In the last few decades the shift to the study electives of business, tourism, hospitality and legal studies meant that enrolments in subjects such as science, technology, engineering and mathematics fell below optimal levels. The growing commercial opportunities of employment in those areas was ample encouragement for school leavers not needing or wanting to go onto university for tertiary studies. Those that did go onto university inevitably continued along those fields of study, rather than the science based subjects.

The results of the shortfall of people holding qualifications that are central to the engineering space; science, technology, engineering and mathematics (STEM), is that we have a shortage of home grown experts to meet the demand to fill specialized engineering positions in the market.

Experts agree now that changes need to revert in the primary ecology of our school system; if only for a more balanced and well-rounded education of our future labour market. In reality though we need the skills STEM subjects provide for ideas, innovations, services, products and developments for our Australia’s future.

STEM at Play

Toy manufacturers have consistently invented toys with children’s development in mind. Yes toys need to be fun and engaging, but the successful players have always promoted critical thinking, hand-eye coordination, and problem solving skills, spacial recognition, and creativity as part of their play and learn strategies. All core aspects of STEM learning theologies.

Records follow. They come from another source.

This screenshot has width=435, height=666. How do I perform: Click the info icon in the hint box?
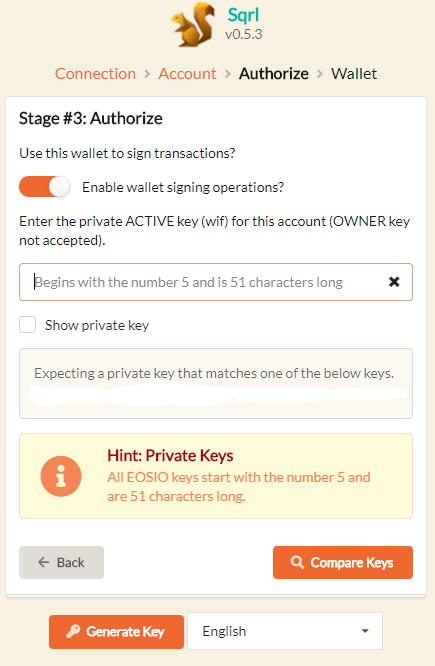point(61,476)
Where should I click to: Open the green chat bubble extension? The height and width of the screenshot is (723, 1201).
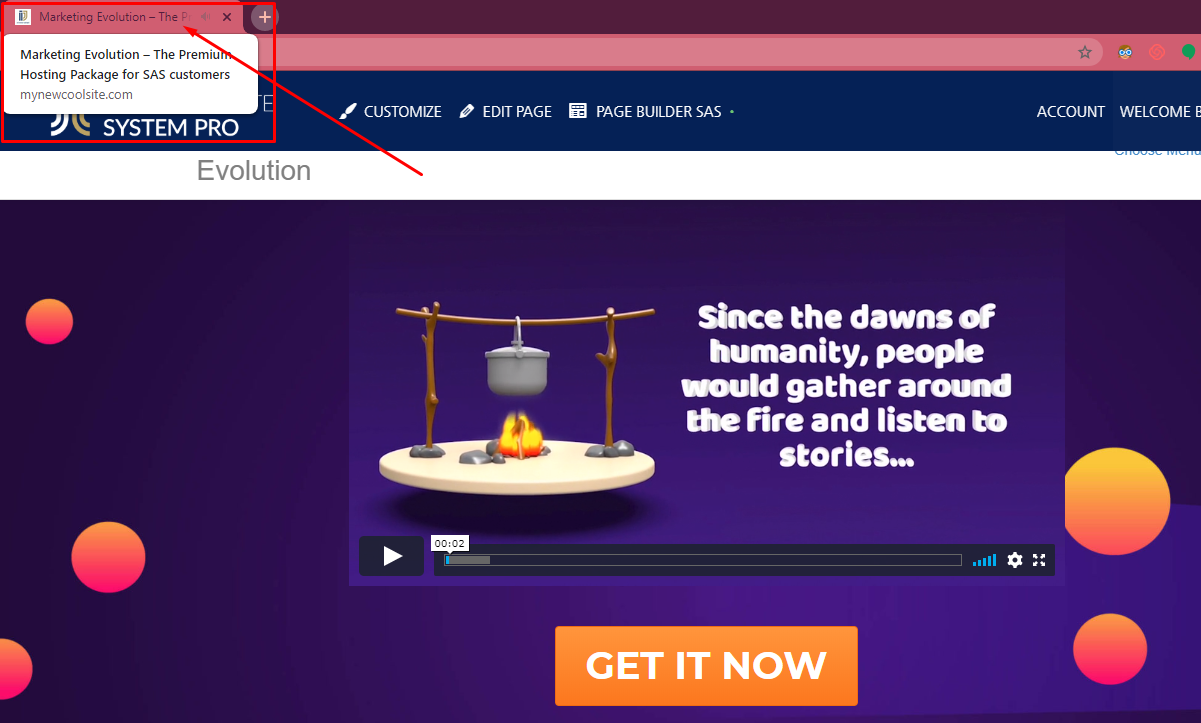click(1189, 52)
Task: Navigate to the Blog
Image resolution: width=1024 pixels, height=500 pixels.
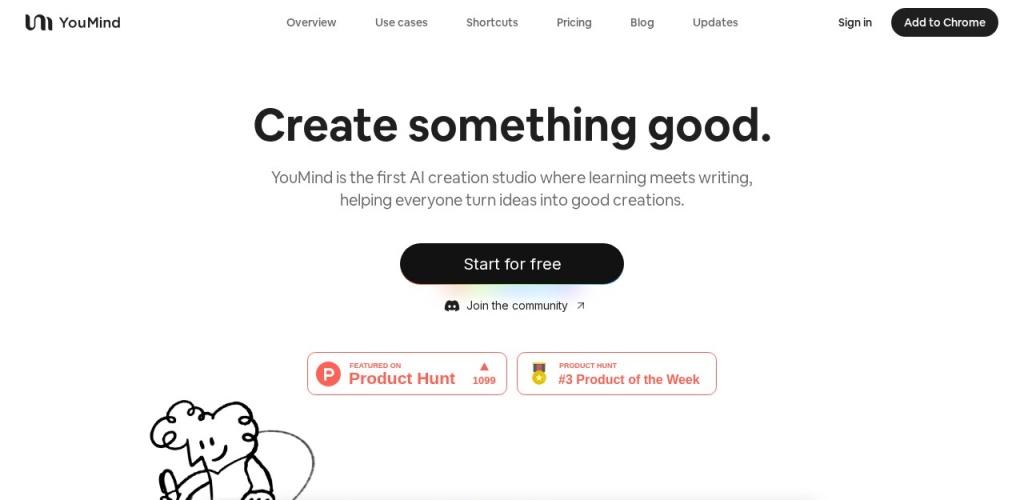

Lego stands behind their product statements in support of STEM learning, and the scientific fact that their toys are major drivers in getting both kids and adults interested in and excited about science; ‘understanding the building blocks of life, the universe and everything.’

Meccano have also spent the last 100 years inspiring engineers and creative minds of all ages. Collaborating with engineering schools and robotic labs, their new systems of play are developed to be specifically compatible with STEM initiatives, for real world outcomes.

School Engagement Initiatives

Engineering Australia, along with the Department of Education, the CSIRO, and other STEM educational and support bodies are all involved in the drive to bring students back to these disciplines, with innovative educational designs to engage students, to ensure the future of the engineering industry remains sustainable for Australia’s future, while remaining competitive in the world stage.

The CSIRO runs a program that teams teachers with STEM professionals, through a range of activities including mentoring and field activities. An innovative primary school program saw kids using catapults and marshmallows to learn about kinetic and potential energy, and bread and yeast to learn about microorganisms and mould. The engaging experiments promote conversation around scientific terminology; they spark inquisitive minds with an interest in science that can be nurtured through ongoing education in that area.

Engineering Australia created EngQuest, specifically to inspire students to pursue science and engineering careers. The free program has been engaging 100,000 students a year since 2014 by providing innovative ways for students and teachers to explore the STEM subjects. The students use low cost and recycled materials to test engineering projects, promoting problem solving skills to motivate them to delve further into STEM pathways.

Dynamic and Relevant Learning

Dr Scott Sleep, who is a leader in STEM Education and workplace development, outlines that the disciplines should not be considered as separate subjects, as they each rely on each other. He believes that project-based learning, incorporating the application of multiple disciplines is the key to teaching how the scientific methods can be applied to everyday life. Dynamic classroom approaches, such as the application of robotics, where problems and challenges are met to encourage understanding, collaboration and innovation are proving effective.

The bottom line is that STEM education is critical and proving effective for the ongoing interest of the scientific and mathematical learning that drives the engineering space; to solve real world problems and maintain progress.